SET PROBLEM: Change "dark/light theme" to "light/dark theme" throughout these records, and leave the rest as it is.

· · · · ·

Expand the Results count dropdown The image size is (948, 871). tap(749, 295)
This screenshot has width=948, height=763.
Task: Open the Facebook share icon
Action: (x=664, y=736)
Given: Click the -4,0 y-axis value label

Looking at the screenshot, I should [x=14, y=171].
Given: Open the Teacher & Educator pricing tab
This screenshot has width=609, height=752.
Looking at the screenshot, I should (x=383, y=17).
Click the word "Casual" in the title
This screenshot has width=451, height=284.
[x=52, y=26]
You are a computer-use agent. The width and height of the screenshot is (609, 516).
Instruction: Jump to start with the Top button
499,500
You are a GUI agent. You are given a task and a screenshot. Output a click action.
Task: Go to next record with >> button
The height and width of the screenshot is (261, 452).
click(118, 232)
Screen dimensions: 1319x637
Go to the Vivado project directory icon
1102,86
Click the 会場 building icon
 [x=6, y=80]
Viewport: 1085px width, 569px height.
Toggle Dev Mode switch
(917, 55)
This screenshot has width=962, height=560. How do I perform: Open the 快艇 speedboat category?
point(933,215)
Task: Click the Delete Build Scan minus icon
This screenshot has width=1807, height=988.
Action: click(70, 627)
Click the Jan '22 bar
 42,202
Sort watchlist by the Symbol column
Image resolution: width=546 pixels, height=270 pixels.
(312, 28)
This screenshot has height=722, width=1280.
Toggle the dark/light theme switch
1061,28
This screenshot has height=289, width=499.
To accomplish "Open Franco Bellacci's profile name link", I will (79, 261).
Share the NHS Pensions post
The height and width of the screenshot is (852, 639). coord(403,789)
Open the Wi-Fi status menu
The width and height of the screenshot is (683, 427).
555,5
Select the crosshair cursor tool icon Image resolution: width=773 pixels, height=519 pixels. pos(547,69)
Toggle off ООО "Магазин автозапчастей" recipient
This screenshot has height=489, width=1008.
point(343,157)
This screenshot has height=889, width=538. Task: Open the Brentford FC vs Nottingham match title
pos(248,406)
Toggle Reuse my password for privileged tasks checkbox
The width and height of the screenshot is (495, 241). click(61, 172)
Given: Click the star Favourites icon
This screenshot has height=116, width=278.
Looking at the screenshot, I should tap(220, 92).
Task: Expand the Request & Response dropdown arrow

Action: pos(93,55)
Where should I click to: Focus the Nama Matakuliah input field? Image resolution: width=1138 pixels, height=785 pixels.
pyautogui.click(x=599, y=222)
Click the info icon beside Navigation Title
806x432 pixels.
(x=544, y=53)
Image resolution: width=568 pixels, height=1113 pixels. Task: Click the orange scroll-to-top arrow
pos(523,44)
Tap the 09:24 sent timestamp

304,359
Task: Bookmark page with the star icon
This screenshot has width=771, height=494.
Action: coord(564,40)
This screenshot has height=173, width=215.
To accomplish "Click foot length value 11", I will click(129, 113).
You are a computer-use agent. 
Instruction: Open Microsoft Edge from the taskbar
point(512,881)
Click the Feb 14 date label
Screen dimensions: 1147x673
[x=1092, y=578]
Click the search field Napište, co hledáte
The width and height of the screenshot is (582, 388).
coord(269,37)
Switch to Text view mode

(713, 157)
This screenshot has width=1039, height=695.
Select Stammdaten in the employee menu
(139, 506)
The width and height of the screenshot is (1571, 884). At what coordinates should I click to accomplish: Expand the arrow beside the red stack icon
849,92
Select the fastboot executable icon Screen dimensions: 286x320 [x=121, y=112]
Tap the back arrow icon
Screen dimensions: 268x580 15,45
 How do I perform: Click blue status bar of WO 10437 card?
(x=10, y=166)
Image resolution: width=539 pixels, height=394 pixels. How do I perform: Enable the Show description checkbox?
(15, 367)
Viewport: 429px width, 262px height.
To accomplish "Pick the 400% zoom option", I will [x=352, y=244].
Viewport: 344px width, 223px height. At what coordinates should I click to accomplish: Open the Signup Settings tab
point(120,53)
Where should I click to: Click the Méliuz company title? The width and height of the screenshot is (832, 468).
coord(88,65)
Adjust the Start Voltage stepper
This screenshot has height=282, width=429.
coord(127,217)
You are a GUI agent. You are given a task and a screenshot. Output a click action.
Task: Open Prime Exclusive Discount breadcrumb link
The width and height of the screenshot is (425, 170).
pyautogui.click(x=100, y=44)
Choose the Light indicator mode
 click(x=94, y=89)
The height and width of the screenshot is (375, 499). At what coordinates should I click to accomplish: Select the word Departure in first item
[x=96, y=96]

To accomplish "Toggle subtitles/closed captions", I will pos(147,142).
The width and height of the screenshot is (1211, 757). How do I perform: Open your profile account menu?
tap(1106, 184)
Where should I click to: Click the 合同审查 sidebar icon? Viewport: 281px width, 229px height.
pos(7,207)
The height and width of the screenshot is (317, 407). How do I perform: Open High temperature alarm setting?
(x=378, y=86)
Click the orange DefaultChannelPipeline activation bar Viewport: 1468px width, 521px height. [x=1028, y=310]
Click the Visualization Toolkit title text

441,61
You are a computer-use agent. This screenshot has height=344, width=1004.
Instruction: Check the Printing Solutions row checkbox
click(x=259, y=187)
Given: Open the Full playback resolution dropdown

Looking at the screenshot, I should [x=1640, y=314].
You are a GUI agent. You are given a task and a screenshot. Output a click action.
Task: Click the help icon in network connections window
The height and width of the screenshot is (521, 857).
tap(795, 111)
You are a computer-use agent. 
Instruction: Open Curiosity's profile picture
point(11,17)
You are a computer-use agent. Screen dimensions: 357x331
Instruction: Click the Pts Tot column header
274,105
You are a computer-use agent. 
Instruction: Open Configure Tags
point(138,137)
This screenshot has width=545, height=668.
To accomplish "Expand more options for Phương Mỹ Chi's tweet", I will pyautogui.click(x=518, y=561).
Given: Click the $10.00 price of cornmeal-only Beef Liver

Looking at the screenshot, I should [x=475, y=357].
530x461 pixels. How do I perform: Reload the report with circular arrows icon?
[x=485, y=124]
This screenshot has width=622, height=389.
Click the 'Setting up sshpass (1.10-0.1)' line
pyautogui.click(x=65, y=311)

· · · · ·

TASK OUTPUT:
Expand the Results count dropdown The image size is (948, 871). tap(749, 295)
This screenshot has width=948, height=763.
Task: Open the Facebook share icon
Action: (x=664, y=736)
Given: Click the -4,0 y-axis value label

Looking at the screenshot, I should [x=14, y=171].
Given: Open the Teacher & Educator pricing tab
This screenshot has width=609, height=752.
Looking at the screenshot, I should (x=383, y=17).
Click the word "Casual" in the title
This screenshot has width=451, height=284.
[x=52, y=26]
You are a computer-use agent. The width and height of the screenshot is (609, 516).
Instruction: Jump to start with the Top button
499,500
You are a GUI agent. You are given a task and a screenshot. Output a click action.
Task: Go to next record with >> button
The height and width of the screenshot is (261, 452).
click(118, 232)
Screen dimensions: 1319x637
Go to the Vivado project directory icon
1102,86
Click the 会場 building icon
 [x=6, y=80]
Viewport: 1085px width, 569px height.
Toggle Dev Mode switch
(917, 55)
This screenshot has width=962, height=560. How do I perform: Open the 快艇 speedboat category?
point(933,215)
Task: Click the Delete Build Scan minus icon
This screenshot has width=1807, height=988.
Action: click(70, 627)
Click the Jan '22 bar
 42,202
Sort watchlist by the Symbol column
Image resolution: width=546 pixels, height=270 pixels.
(312, 28)
This screenshot has height=722, width=1280.
Toggle the light/dark theme switch
1061,28
This screenshot has height=289, width=499.
To accomplish "Open Franco Bellacci's profile name link", I will (79, 261).
Share the NHS Pensions post
The height and width of the screenshot is (852, 639). coord(403,789)
Open the Wi-Fi status menu
The width and height of the screenshot is (683, 427).
555,5
Select the crosshair cursor tool icon Image resolution: width=773 pixels, height=519 pixels. pos(547,69)
Toggle off ООО "Магазин автозапчастей" recipient
This screenshot has height=489, width=1008.
point(343,157)
This screenshot has height=889, width=538. Task: Open the Brentford FC vs Nottingham match title
pos(248,406)
Toggle Reuse my password for privileged tasks checkbox
The width and height of the screenshot is (495, 241). click(61, 172)
Given: Click the star Favourites icon
This screenshot has height=116, width=278.
Looking at the screenshot, I should tap(220, 92).
Task: Expand the Request & Response dropdown arrow

Action: pos(93,55)
Where should I click to: Focus the Nama Matakuliah input field? Image resolution: width=1138 pixels, height=785 pixels.
pyautogui.click(x=599, y=222)
Click the info icon beside Navigation Title
806x432 pixels.
(x=544, y=53)
Image resolution: width=568 pixels, height=1113 pixels. Task: Click the orange scroll-to-top arrow
pos(523,44)
Tap the 09:24 sent timestamp

304,359
Task: Bookmark page with the star icon
This screenshot has width=771, height=494.
Action: coord(564,40)
This screenshot has height=173, width=215.
To accomplish "Click foot length value 11", I will click(129, 113).
You are a computer-use agent. 
Instruction: Open Microsoft Edge from the taskbar
point(512,881)
Click the Feb 14 date label
Screen dimensions: 1147x673
[x=1092, y=578]
Click the search field Napište, co hledáte
The width and height of the screenshot is (582, 388).
coord(269,37)
Switch to Text view mode

(713, 157)
This screenshot has width=1039, height=695.
Select Stammdaten in the employee menu
(139, 506)
The width and height of the screenshot is (1571, 884). At what coordinates should I click to accomplish: Expand the arrow beside the red stack icon
849,92
Select the fastboot executable icon Screen dimensions: 286x320 [x=121, y=112]
Tap the back arrow icon
Screen dimensions: 268x580 15,45
 How do I perform: Click blue status bar of WO 10437 card?
(x=10, y=166)
Image resolution: width=539 pixels, height=394 pixels. How do I perform: Enable the Show description checkbox?
(15, 367)
Viewport: 429px width, 262px height.
To accomplish "Pick the 400% zoom option", I will [x=352, y=244].
Viewport: 344px width, 223px height. At what coordinates should I click to accomplish: Open the Signup Settings tab
point(120,53)
Where should I click to: Click the Méliuz company title? The width and height of the screenshot is (832, 468).
coord(88,65)
Adjust the Start Voltage stepper
This screenshot has height=282, width=429.
coord(127,217)
You are a GUI agent. You are given a task and a screenshot. Output a click action.
Task: Open Prime Exclusive Discount breadcrumb link
The width and height of the screenshot is (425, 170).
pyautogui.click(x=100, y=44)
Choose the Light indicator mode
 click(x=94, y=89)
The height and width of the screenshot is (375, 499). At what coordinates should I click to accomplish: Select the word Departure in first item
[x=96, y=96]

To accomplish "Toggle subtitles/closed captions", I will pos(147,142).
The width and height of the screenshot is (1211, 757). How do I perform: Open your profile account menu?
tap(1106, 184)
Where should I click to: Click the 合同审查 sidebar icon? Viewport: 281px width, 229px height.
pos(7,207)
The height and width of the screenshot is (317, 407). How do I perform: Open High temperature alarm setting?
(x=378, y=86)
Click the orange DefaultChannelPipeline activation bar Viewport: 1468px width, 521px height. [x=1028, y=310]
Click the Visualization Toolkit title text

441,61
You are a computer-use agent. This screenshot has height=344, width=1004.
Instruction: Check the Printing Solutions row checkbox
click(x=259, y=187)
Given: Open the Full playback resolution dropdown

Looking at the screenshot, I should [x=1640, y=314].
You are a GUI agent. You are given a task and a screenshot. Output a click action.
Task: Click the help icon in network connections window
The height and width of the screenshot is (521, 857).
tap(795, 111)
You are a computer-use agent. 
Instruction: Open Curiosity's profile picture
point(11,17)
You are a computer-use agent. Screen dimensions: 357x331
Instruction: Click the Pts Tot column header
274,105
You are a computer-use agent. 
Instruction: Open Configure Tags
point(138,137)
This screenshot has width=545, height=668.
To accomplish "Expand more options for Phương Mỹ Chi's tweet", I will pyautogui.click(x=518, y=561).
Given: Click the $10.00 price of cornmeal-only Beef Liver

Looking at the screenshot, I should [x=475, y=357].
530x461 pixels. How do I perform: Reload the report with circular arrows icon?
[x=485, y=124]
This screenshot has width=622, height=389.
Click the 'Setting up sshpass (1.10-0.1)' line
pyautogui.click(x=65, y=311)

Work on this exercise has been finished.